Detrás de una colina, el palacio surgió, imponente, frente a mis ojos. Un largo camino de piedra me condujo al portón principal. Con una aldaba en forma de mano lo golpeé hasta que salió una figura espigada: era mi buen amigo el extravagante conde Von Wieck.
Hacía uno o dos años que no tenía noticias de él. Nos habíamos conocido en uno de los tugurios a los que solía acudir cuando la soledad me dolía. Quizá fue a finales de 1976. Entre grandes sorbos de cerveza me dijo con su cristalino acento alemán que era conde y que estaba perdidamente enamorado de una de las prostitutas más solicitadas de ese sitio. La incivil carcajada que le espeté en el rostro debió de ofenderlo; sin embargo, nada me reprochó. Un día después confirmé que no mentía: un periódico publicó una fotografía suya y una breve nota en la que se afirmaba que " ... luego de visitar los lugares más interesantes de nuestra metrópoli, el conde Von Wieck partirá mañana rumbo a Alaska." En la noche de ese mismo día, antes que se encerrara con su "amada"en uno de los cuartuchos del fondo, nos juramos amistad eterna...

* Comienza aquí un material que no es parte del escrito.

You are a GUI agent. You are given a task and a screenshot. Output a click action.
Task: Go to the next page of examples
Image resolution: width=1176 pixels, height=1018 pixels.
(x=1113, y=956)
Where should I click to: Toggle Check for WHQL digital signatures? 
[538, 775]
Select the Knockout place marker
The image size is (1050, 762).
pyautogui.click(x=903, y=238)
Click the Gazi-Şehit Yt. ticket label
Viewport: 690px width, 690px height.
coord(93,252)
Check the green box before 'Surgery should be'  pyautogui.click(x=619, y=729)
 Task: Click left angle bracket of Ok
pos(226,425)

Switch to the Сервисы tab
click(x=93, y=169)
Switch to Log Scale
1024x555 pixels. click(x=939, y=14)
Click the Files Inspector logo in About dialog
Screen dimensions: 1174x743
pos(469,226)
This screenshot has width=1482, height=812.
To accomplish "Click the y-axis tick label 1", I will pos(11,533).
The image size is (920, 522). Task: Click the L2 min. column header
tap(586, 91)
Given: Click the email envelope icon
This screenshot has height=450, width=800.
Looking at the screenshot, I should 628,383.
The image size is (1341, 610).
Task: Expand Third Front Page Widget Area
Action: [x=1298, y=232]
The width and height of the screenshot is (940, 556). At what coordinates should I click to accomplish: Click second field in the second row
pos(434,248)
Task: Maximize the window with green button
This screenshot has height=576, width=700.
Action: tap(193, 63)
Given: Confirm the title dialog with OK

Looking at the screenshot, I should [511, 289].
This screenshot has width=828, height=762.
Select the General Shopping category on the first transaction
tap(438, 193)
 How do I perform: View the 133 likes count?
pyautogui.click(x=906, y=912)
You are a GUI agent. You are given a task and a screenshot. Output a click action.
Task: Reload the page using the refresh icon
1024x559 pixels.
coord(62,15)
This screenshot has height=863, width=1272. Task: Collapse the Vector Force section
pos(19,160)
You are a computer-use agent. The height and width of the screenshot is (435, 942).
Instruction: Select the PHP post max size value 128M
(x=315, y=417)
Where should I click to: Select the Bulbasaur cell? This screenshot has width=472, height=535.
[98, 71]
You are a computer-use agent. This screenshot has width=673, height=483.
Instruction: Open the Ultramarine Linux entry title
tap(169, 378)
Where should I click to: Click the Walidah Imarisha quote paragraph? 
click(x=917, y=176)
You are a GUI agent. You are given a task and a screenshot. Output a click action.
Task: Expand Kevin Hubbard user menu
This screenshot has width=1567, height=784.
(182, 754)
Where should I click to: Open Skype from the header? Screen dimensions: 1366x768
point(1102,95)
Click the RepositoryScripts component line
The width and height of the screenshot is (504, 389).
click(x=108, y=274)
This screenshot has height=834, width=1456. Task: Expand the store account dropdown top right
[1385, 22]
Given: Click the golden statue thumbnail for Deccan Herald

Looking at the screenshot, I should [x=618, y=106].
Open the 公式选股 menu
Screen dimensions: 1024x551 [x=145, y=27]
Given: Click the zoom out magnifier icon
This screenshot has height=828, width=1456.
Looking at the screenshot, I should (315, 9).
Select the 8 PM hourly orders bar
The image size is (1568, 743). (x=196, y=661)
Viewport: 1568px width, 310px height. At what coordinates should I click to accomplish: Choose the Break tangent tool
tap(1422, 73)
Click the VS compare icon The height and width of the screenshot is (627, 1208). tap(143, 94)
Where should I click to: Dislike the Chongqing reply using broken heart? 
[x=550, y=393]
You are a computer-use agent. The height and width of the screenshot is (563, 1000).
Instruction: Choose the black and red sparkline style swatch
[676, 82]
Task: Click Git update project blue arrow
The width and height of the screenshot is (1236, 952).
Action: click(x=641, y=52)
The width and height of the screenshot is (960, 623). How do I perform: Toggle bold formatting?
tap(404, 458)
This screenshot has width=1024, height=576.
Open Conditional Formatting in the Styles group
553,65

Al saludarlo me alarmó su palidez excesiva. Así se lo hice saber. Para tranquilizarme, él arguyó que se debía a la falta de luz solar. Yo no ignoraba que la vida nocturna del conde Von Wieck era en verdad intensa, pero de todos modos no quedé satisfecho con sus palabras. Más que alegre desvelo, había en su semblante la oscura inquietud de una preocupación. De eso no tuve la menor duda.
Esa primera noche me acosté temprano. El viaje había sido largo y cansado. El conde así lo supuso; por eso, luego de rememorar algunas anécdotas de nuestra disipada vida en común, me sugirió que fuera a dormir. Él mismo se encargó de mostrarme mi habitación. Con un lacónico auf wiedersehen que quedó flotando en el aire como polvo visto a trasluz, se despidió mientras la amplia escalera de mármol que conducía a la planta baja lo devoraba lentamente.
Cuando me disponía a meterme en la cama, un leve murmullo musical llegó hasta mí. Era una polca alegre y saltarina que parecía provenir del mismo palacio. Le puse cierta atención unos instantes; luego, como es mi costumbre, me taponé los oídos con unos pedacitos de algodón. El silencio que se hizo y la tibia blandura del almohadón en el que reposaba mi cabeza me ayudaron a conciliar rápidamente el sueño.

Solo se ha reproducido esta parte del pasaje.